***** TEXT PASSAGE

9.2 Standard minimalist architecture

Today's “standard” theory of the architecture of the human language faculty has been arrived at principally through a consideration of which features and components this faculty
has
to have if it is to be usable, in the way we use language, at all. In particular, the standard view goes, there has to be:

(i) a computational, combinatorial system that combines expressions from a lexicon, LEX (i.e., a syntax) and employs a basic structure-building operation, Merge;

(ii) a realm of “meanings” or “thoughts” that this combinatorial system has to express or “interface with”;

(iii) a realm of sound, or gesture (as in sign languages), that the system has to equally interface with, else language could not be
externalized
(or be heard/seen).

If the syntax does nothing but construct interface representations, and there are no more than two interfaces, we get the picture shown in
Fig. 9.1
, where PHON and SEM are the relevant representations.

Fig. 9.1. The standard model.

From these first demarcations of structure, further consequences follow: in particular, whatever objects the computational system constructs need to satisfy conditions on “legibility” at the respective interfaces, imposed by the two relevant language-external systems (sensorimotor or “S-M”-systems, on the one side, and systems of thought, “Conceptual-Intentional” or “C-I”-systems, on the other). Ideally, indeed, whatever objects the syntax delivers at one of these interfaces should
only
contain features and structures that the relevant external system can “read” and do something useful with.

**********
***** GIVEN RECORDS

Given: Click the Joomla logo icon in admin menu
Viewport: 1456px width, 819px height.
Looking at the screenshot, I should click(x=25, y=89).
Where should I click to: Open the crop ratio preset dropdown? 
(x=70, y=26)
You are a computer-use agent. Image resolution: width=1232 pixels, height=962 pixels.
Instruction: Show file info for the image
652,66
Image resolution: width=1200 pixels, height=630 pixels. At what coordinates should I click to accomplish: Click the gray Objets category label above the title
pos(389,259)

**********
***** GIVEN RECORDS

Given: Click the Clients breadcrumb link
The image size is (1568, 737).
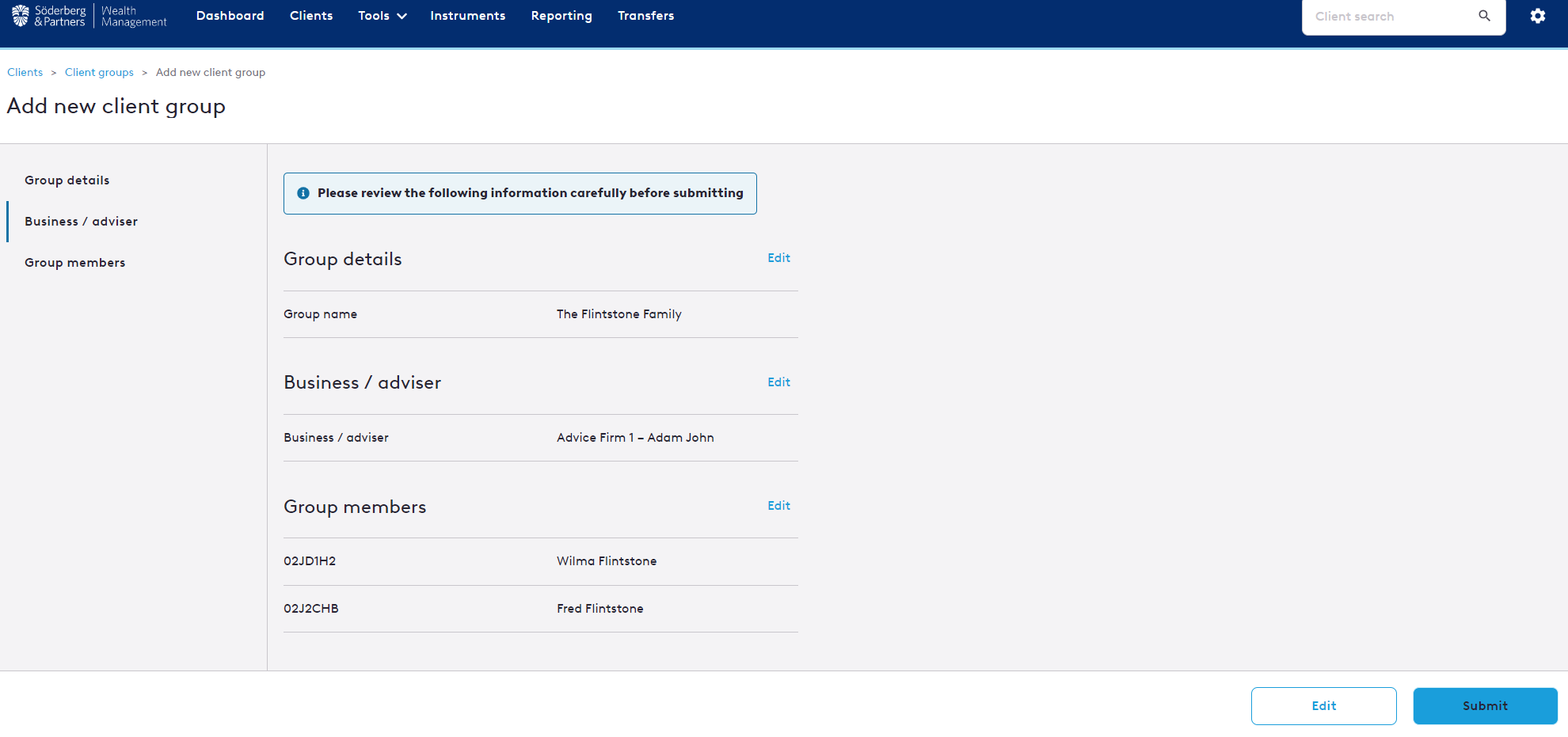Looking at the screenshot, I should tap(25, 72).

**********

EXERCISE OBJECTIVE:
Reproduce word for word the part of the passage on standard minimalist architecture that runs from "(iii) a realm" up to and including "the relevant representations.".

SOLUTION FOR THIS TASK:
(iii) a realm of sound, or gesture (as in sign languages), that the system has to equally interface with, else language could not be
externalized
(or be heard/seen).

If the syntax does nothing but construct interface representations, and there are no more than two interfaces, we get the picture shown in
Fig. 9.1
, where PHON and SEM are the relevant representations.